A FORTH ASSEMBLER FOR THE 6502#

by William F. Ragdale


Source: 6502 Assembler in Forth

INTRODUCTION#

This article should further polarize the attitudes of those outside the growing community of FORTH users. Some will be fascinated by a label-less, macro-assembler whose source code is only 96 lines. Others will be repelled by reverse Polish syntax and the absence of labels.

The author immodestly claim that this is the best FORTH assembler ever distributed. It is the only such assembler that detects all errors in op-code generation and conditional structuring. It is released to the public domain as a defense mechanism. Three good 6502 assemblers were submitted to the FORTH Interest Group but each had some lack. Rather than merge and edit for publication, I chose to publish mine with all the submitted features plus several more.

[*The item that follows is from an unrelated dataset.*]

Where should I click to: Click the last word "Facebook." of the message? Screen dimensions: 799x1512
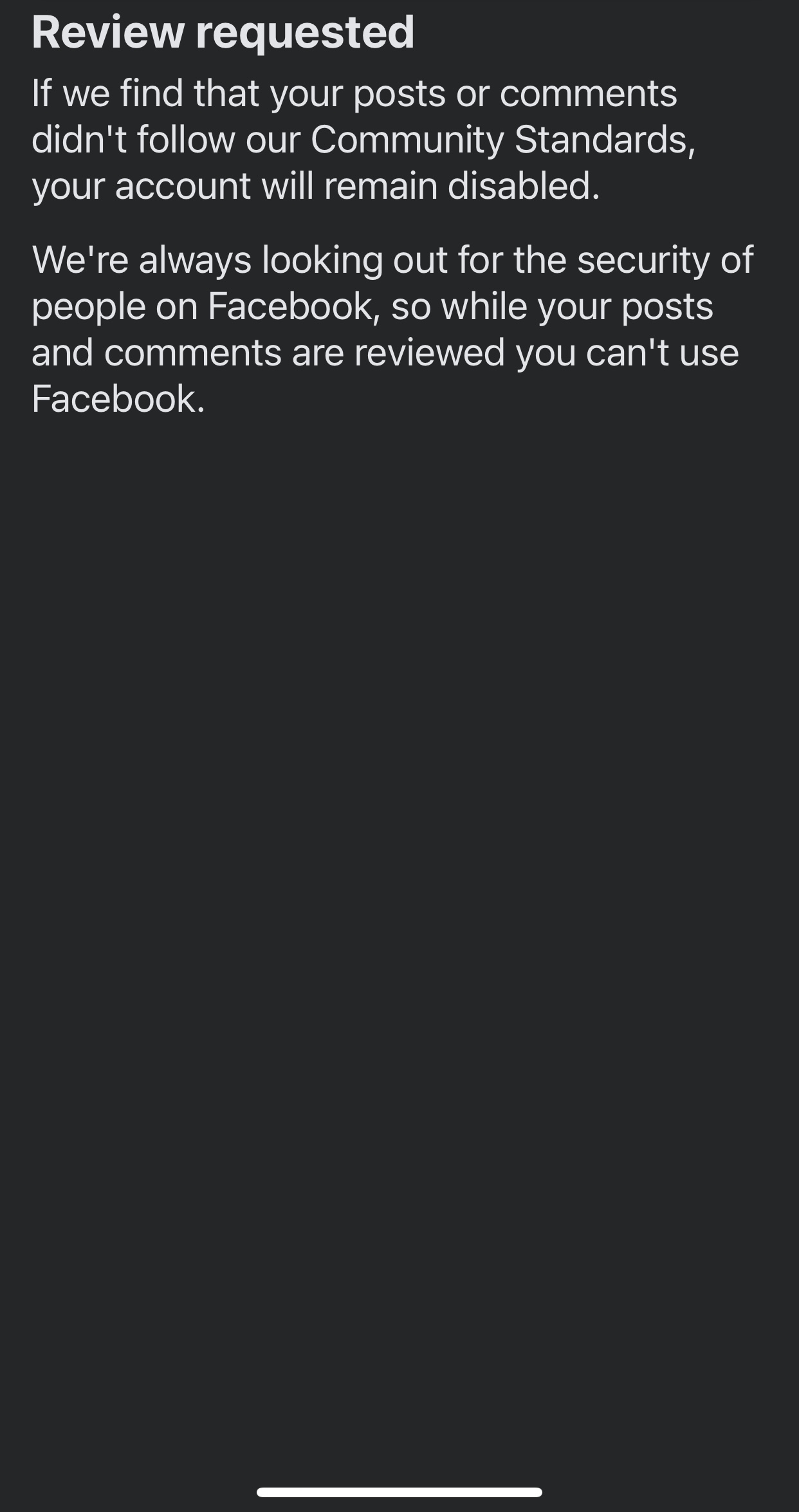pos(118,399)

Imagine having an assembler in 1300 bytes of object code with:

  1. User macros (like IF,UNTIL,) definable at any time.
  2. Literal values expressed in any numeric base, alterable at any time.
  3. Expressions using any resident computation capability.
  4. Nested control structures without labels, with error control.
  5. Assembler source itself in a portable high level language.

OVERVIEW#

Forth is provided with a machine language assembler to create execution procedures that would be time inefficient, if written as colon-definitions. It is intended that "code" be written similarly to high level, for clarity of expression. Functions may be written first in high-level, tested, and then re-coded into assembly, with a minimum of restructuring.

THE ASSEMBLY PROCESS#

Code assembly just consists of interpreting with the ASSEMBLER vocabulary as CONTEXT. Thus, each word in the input stream will be matched according the Forth practice of searching CONTEXT first then CURRENT:

ASSEMBER   (now CONTEXT)
FORTH      (chained to ASSEMBLER)
user's     (CURRENT if one exists)
FORTH      (chained to the user's vocab)
try for literal number
else, do error abort

The above sequence is the usual action of Forth's text interpreter, which remains in control during assembly.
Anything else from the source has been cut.